* **Selected text**:
════

Dec. 23, 2003, 11:14 p.m.
Posts: 1706
Joined: Nov. 21, 2002

Originally posted by fender
**GUYS' RULES

Finally, the guys side of the story. I must admit, it's pretty good.
We always hear "the rules" from the female side. Now here are the rules
from
the male side. These are our rules!
*Please note… these are all numbered "1" ON PURPOSE!

1. Learn to work the toilet seat. You're a big girl. If it's up,
put it down. We need it up, you need it down. You don't hear us
complaining about you leaving it down.

1. Sunday = Sports. It's like the full moon or the changing of the
tides. Let it be.

1. Shopping is NOT a sport. And no, we are never going to think
of it that way.

1. Crying is blackmail.

1. Ask for what you want. Let us be clear on this one: Subtle
hints do not work! Strong hints do not work! Obvious hints do not
work!
Just say it!

1. Yes and No are perfectly acceptable answers to almost every
question.

1. Come to us with a problem only if you want help solving it.
That's what we do. Sympathy is what your girlfriends are for.

════

* **Record set**:
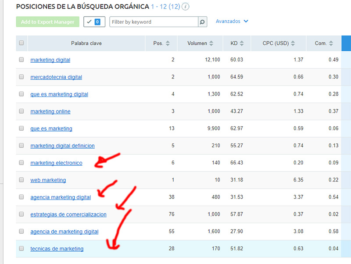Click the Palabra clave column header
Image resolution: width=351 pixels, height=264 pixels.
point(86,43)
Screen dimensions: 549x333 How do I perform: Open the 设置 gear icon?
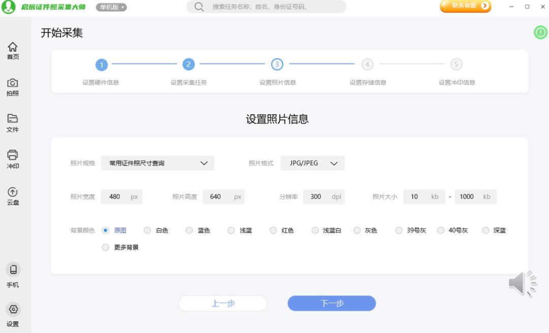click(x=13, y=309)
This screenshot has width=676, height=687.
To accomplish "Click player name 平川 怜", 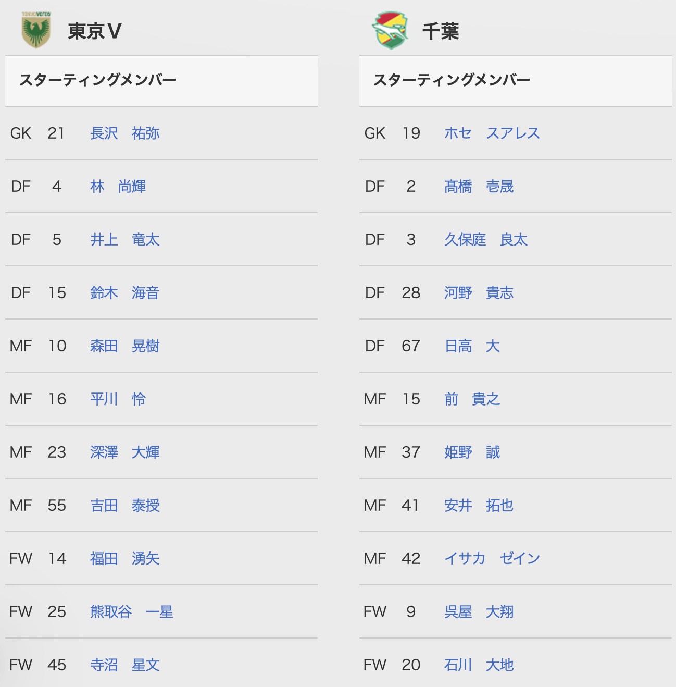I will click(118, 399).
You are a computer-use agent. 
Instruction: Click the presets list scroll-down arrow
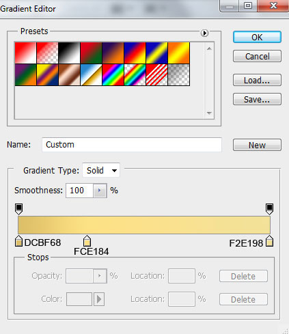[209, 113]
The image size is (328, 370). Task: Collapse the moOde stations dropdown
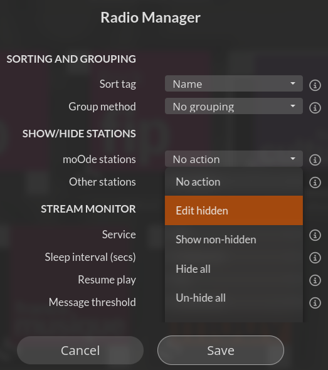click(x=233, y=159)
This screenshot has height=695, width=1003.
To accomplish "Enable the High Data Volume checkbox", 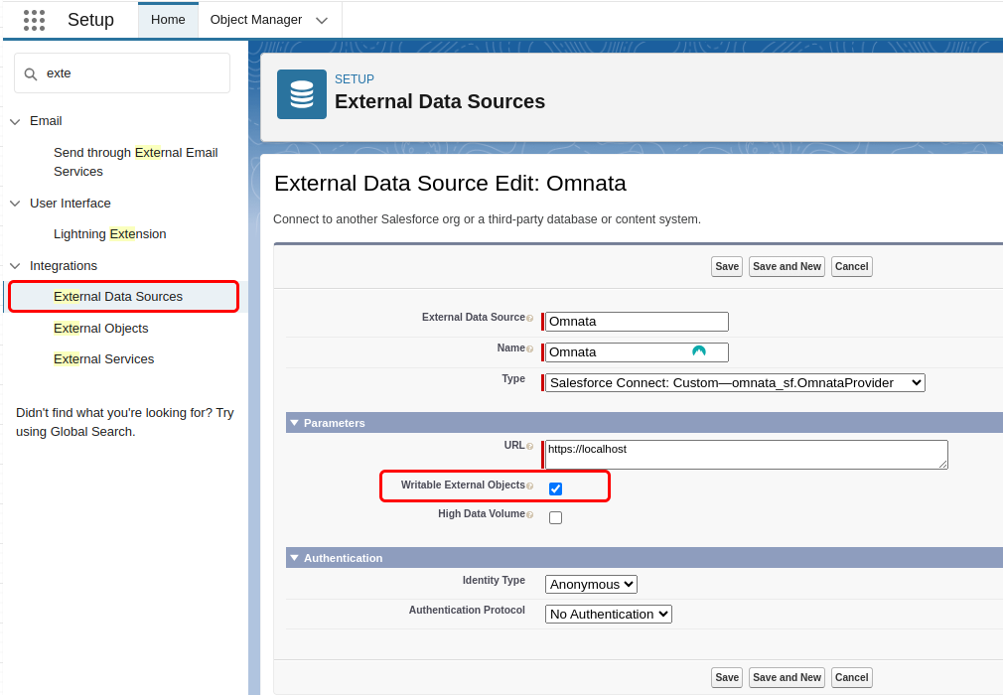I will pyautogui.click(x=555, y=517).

════

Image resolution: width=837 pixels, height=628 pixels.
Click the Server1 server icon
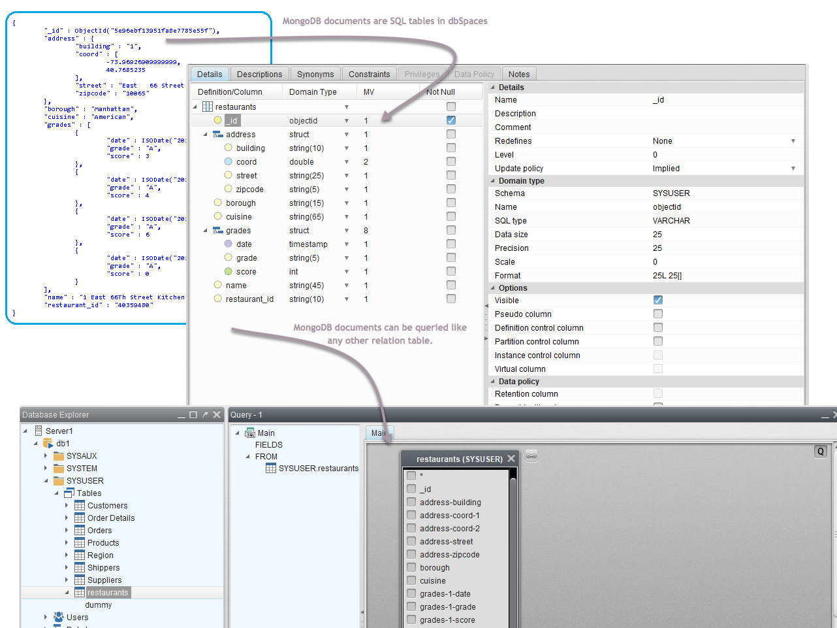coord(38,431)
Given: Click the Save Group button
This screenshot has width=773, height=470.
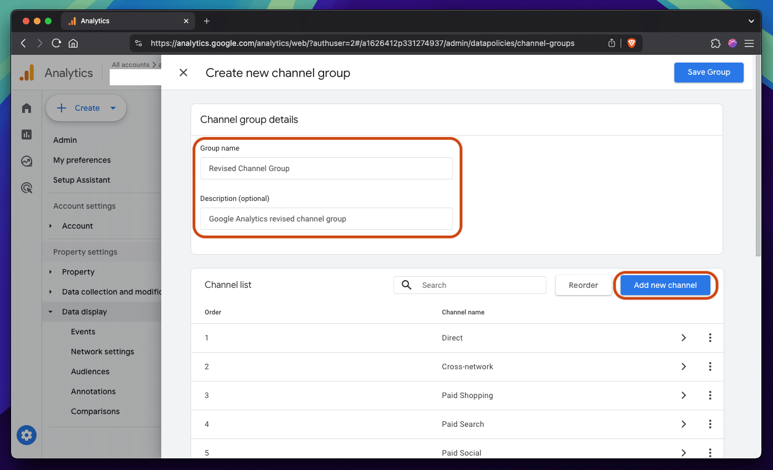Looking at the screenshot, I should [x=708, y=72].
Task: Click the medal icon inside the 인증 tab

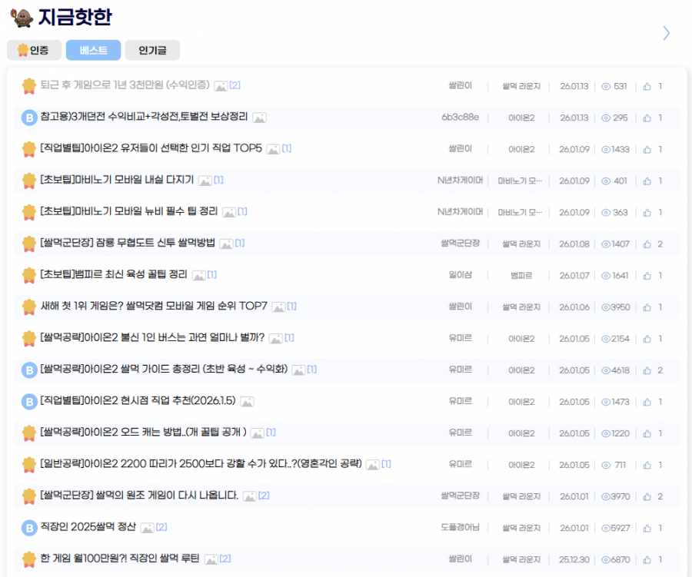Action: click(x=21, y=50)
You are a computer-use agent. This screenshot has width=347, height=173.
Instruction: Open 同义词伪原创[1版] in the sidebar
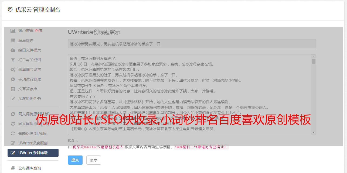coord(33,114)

════

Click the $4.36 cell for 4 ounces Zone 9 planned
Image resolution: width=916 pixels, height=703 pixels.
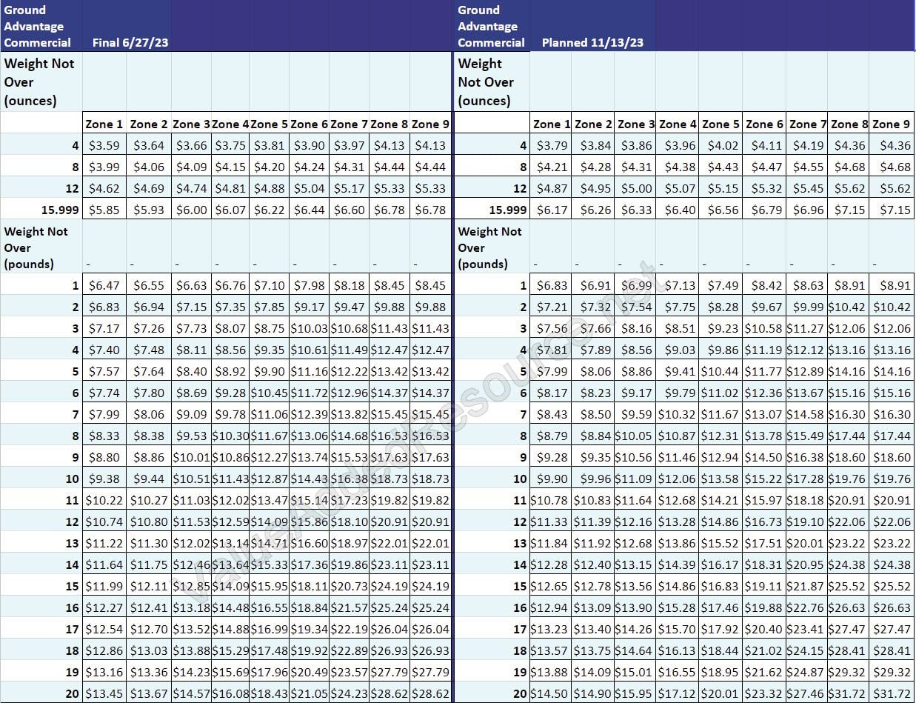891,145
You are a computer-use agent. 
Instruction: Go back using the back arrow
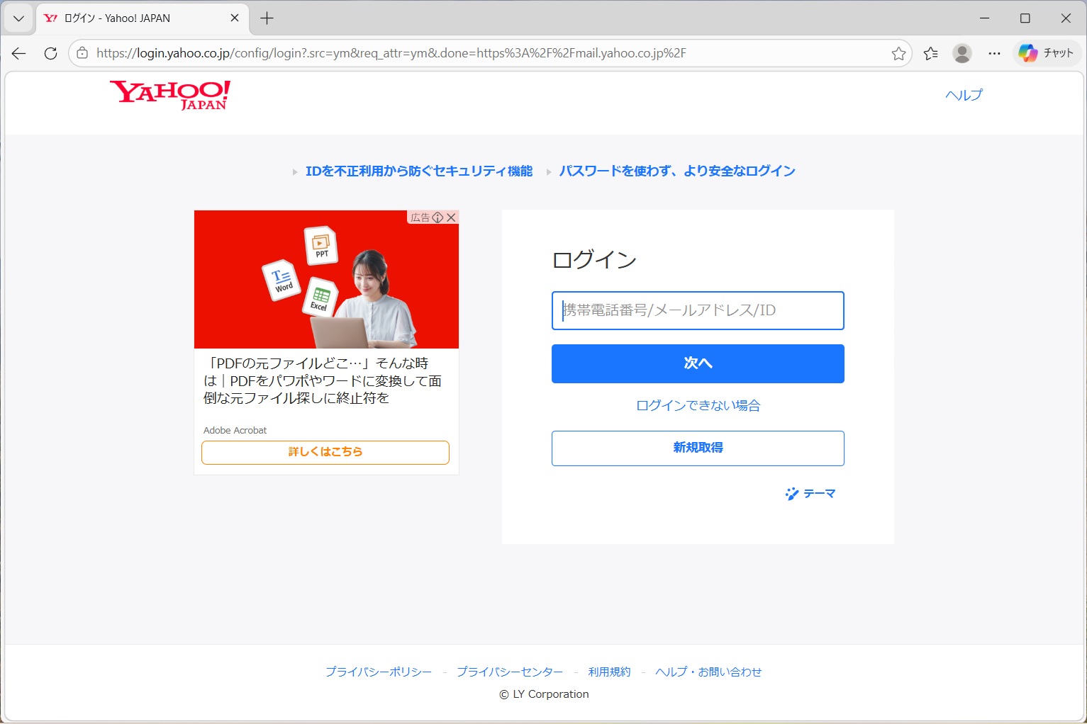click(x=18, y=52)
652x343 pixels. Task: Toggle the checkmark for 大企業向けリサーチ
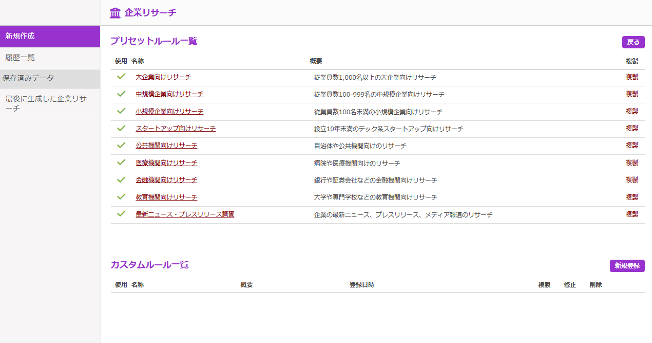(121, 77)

════

* **Written instruction A**: In the guys' rules post, list the kinds of hints it says do not work.
* **Written instruction B**:
Answer these about the guys' rules post:
(i) How many posts does the poster's profile show?
(ii) Which day does the post equate with sports?
(iii) According to the last rule, who is sympathy for?
The records have no connection to the guys' rules post.

* **Full response A**:
Subtle hints
Strong hints
Obvious hints

* **Full response B**:
(i) 1706
(ii) Sunday
(iii) Your girlfriends